These are the key concepts you need to understand to accurately answer the question.

Understanding the Vertical Line Equation
In coordinate geometry, a vertical line equation represents a line that runs up and down parallel to the y-axis on a Cartesian coordinate plane. Unlike horizontal lines, where the y-coordinate remains constant, vertical lines have a constant x-coordinate. The general form of a vertical line is represented by the equation \( x = a \), where \( a \) is a fixed number.For instance, if we’re given \( x = 1 \), this equation tells us that for any point on this line, the x-coordinate remains at 1, no matter what the y-coordinate value is.
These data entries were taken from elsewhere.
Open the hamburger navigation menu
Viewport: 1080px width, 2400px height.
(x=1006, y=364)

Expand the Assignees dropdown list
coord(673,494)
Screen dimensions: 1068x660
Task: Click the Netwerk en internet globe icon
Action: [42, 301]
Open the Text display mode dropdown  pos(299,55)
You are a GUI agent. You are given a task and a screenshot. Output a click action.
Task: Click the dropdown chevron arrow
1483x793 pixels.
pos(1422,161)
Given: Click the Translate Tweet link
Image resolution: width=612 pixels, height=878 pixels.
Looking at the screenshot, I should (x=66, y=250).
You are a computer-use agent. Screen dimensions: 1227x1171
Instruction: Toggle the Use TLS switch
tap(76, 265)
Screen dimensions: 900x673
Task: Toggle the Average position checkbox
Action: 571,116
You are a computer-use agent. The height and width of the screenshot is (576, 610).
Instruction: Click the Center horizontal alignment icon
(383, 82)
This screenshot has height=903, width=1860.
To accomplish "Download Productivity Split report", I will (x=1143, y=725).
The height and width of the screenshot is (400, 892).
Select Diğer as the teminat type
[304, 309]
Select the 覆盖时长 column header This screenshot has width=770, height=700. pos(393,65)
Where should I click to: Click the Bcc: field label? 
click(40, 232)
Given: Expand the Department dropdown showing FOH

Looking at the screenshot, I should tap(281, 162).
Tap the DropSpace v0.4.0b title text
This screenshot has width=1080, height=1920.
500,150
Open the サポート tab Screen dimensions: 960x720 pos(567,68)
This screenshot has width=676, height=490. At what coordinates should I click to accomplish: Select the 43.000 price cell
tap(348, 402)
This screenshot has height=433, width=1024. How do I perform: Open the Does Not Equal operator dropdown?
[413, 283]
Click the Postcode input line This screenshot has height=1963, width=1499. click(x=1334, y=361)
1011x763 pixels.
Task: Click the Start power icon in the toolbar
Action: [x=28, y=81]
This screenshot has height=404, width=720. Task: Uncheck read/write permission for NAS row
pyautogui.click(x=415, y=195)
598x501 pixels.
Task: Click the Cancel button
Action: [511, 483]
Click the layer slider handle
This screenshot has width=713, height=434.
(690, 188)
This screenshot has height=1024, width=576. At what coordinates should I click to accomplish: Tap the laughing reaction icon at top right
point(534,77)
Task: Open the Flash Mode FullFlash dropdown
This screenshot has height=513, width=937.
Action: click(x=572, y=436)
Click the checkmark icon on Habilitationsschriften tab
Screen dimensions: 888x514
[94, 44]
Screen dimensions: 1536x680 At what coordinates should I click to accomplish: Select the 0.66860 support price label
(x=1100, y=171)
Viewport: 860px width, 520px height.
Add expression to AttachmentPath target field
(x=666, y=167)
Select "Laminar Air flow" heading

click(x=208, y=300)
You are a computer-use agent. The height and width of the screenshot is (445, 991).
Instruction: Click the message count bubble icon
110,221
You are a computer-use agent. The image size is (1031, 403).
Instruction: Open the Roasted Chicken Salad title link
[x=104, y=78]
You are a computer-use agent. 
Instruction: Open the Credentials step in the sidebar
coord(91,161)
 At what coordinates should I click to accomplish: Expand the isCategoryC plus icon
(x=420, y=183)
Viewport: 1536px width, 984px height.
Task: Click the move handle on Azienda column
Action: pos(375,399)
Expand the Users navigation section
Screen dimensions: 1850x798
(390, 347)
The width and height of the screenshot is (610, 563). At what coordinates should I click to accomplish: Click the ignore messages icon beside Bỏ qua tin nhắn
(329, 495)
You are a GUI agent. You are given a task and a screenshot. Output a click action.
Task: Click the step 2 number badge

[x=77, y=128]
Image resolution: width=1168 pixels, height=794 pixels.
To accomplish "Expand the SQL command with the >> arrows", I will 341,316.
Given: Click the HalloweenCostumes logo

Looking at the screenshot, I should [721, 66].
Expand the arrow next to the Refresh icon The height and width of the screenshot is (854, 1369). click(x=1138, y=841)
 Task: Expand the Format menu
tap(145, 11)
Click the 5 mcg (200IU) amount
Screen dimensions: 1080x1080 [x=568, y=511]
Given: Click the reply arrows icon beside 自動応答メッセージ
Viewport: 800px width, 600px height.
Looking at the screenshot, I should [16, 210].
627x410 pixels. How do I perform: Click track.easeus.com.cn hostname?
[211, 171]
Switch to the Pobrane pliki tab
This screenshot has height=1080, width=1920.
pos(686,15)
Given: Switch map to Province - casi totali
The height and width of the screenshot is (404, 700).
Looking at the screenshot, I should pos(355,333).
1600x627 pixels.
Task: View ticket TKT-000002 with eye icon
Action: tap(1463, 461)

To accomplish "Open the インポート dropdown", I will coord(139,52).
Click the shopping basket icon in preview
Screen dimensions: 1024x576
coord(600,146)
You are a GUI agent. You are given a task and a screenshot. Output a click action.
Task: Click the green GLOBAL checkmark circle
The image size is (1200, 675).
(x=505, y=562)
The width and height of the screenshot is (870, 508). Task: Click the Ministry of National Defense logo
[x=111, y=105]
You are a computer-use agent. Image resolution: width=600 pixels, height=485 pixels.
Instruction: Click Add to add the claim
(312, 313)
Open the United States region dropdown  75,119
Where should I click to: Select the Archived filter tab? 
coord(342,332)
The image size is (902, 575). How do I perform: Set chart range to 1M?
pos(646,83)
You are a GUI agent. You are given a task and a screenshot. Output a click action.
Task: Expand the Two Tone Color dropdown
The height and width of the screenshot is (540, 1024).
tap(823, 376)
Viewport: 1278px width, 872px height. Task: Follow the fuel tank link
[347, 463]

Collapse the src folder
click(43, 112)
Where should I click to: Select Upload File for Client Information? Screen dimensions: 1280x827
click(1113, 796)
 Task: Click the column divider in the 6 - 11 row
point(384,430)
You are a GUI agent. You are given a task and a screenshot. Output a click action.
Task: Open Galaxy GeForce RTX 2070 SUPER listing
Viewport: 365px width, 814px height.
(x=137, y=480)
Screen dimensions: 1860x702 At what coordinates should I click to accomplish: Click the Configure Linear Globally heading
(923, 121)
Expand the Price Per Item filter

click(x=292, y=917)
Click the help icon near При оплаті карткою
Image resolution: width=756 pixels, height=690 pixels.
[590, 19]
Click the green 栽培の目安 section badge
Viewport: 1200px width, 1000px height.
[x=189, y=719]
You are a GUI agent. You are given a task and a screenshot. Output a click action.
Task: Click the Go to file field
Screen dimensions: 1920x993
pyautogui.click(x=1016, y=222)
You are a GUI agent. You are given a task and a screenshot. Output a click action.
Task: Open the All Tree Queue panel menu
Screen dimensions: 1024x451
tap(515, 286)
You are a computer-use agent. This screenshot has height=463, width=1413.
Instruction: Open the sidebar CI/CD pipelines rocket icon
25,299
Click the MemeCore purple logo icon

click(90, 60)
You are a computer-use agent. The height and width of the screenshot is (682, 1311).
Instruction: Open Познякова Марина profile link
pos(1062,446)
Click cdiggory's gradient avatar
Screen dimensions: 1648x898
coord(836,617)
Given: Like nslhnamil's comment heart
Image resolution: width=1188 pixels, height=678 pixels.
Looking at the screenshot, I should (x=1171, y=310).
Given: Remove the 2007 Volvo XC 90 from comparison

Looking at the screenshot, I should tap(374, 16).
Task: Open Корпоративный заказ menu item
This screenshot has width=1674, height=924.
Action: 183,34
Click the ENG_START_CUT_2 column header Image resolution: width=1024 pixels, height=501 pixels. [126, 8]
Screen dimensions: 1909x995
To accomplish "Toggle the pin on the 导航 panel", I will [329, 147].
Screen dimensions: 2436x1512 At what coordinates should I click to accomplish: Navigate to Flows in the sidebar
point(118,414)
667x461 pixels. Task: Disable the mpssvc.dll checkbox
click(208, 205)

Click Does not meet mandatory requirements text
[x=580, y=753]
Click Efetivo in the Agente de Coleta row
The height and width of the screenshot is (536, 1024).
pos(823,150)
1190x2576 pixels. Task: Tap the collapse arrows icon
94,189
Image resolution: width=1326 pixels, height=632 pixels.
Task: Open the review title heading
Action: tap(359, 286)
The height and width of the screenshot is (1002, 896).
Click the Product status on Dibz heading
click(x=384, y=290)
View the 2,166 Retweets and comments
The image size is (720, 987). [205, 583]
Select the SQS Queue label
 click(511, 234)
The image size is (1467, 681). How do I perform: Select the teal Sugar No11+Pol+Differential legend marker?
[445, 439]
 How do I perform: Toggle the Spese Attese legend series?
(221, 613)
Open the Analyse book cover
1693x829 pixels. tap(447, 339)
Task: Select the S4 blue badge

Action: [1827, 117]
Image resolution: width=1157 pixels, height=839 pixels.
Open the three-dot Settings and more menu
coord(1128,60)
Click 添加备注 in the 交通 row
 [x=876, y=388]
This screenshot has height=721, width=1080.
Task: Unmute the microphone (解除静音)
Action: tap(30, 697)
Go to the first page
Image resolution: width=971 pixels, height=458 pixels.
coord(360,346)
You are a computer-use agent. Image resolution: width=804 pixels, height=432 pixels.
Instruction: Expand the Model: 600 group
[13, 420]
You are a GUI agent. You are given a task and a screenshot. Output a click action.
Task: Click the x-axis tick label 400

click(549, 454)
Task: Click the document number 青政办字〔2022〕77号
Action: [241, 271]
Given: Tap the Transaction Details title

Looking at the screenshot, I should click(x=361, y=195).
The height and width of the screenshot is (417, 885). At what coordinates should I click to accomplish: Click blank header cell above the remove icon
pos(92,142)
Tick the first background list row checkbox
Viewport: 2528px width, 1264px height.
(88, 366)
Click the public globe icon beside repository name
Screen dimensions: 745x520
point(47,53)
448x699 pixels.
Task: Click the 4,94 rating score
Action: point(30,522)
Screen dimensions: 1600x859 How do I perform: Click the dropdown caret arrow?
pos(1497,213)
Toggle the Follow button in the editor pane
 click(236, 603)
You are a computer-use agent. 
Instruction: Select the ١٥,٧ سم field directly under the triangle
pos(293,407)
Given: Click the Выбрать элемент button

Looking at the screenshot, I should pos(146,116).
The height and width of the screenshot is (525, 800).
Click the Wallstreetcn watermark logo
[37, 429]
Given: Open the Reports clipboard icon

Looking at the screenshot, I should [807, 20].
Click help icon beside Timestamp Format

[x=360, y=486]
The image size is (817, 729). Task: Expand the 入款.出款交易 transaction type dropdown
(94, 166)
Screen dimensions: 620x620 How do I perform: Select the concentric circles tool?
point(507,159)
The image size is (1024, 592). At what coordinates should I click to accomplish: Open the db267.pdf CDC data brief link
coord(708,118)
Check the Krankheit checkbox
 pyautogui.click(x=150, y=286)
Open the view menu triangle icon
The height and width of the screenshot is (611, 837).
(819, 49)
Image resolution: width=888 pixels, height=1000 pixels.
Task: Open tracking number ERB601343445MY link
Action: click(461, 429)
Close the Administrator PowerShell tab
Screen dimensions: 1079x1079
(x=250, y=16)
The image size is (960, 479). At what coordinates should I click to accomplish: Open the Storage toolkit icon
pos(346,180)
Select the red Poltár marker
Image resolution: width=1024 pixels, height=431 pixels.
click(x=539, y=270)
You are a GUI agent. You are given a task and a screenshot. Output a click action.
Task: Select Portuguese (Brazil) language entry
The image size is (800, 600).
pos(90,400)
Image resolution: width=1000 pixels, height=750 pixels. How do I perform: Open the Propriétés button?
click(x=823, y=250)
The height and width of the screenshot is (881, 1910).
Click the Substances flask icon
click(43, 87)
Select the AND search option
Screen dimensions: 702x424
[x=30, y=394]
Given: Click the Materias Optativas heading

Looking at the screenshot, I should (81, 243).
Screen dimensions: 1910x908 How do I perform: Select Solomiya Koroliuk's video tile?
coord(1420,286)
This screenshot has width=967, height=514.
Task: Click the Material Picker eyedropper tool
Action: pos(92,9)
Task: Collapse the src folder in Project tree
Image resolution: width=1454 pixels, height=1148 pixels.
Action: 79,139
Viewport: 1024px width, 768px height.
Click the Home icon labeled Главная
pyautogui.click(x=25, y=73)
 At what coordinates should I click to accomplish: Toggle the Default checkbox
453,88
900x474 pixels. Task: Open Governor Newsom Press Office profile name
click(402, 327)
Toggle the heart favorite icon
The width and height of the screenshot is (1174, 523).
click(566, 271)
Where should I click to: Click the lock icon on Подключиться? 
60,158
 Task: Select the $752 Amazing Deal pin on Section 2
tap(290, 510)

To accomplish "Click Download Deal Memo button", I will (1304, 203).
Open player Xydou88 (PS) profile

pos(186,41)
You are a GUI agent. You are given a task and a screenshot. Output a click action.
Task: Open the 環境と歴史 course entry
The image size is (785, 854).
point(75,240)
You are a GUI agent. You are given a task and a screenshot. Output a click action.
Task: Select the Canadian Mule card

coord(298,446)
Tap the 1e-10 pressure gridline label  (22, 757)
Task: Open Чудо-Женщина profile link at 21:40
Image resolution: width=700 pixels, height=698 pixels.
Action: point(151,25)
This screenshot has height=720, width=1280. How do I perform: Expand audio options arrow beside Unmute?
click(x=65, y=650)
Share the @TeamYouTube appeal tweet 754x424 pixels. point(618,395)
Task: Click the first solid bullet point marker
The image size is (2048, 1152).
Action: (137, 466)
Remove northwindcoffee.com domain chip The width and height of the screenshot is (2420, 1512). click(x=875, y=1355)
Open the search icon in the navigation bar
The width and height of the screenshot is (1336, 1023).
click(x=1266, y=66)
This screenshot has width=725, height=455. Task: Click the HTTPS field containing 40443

This is why we often see it extending infinitely upwards and downwards without ever deviating horizontally.
  • Vertical lines are straight and do not slant, as they only extend in the vertical direction.
  • The equation like \( x = 1 \) suggests a fixed position along the x-axis and all possible variations in the y-coordinates are acceptable.
  • Such equations are straightforward and require no calculation of slope. They simply define the x-position of the entire line.
Exploring the Cartesian Coordinate Plane
The Cartesian coordinate plane is an essential concept in coordinate geometry. It is a two-dimensional plane divided into four quadrants by a horizontal axis (x-axis) and a vertical axis (y-axis). These axes intersect at the origin, denoted as \((0, 0)\).Each point on the plane can be identified by a pair of numbers (coordinates), representing the horizontal and vertical distances from the origin.
  • The x-coordinate indicates how far to move horizontally from the origin, while the y-coordinate determines the vertical movement.
  • This plane helps to visually represent mathematical equations and geometric properties like lines and shapes.
  • Understanding the Cartesian plane is fundamental for plotting equations, as each point has an exact position defined by its coordinates.
Imagine the line \(x = 1\) drawn on this plane. It aligns parallel to the y-axis, passing through the point (1,0) and carrying through all points with x-coordinate 1, such as (1, 1), (1, -2). It is a prime example of how the plane accommodates vertical line equations.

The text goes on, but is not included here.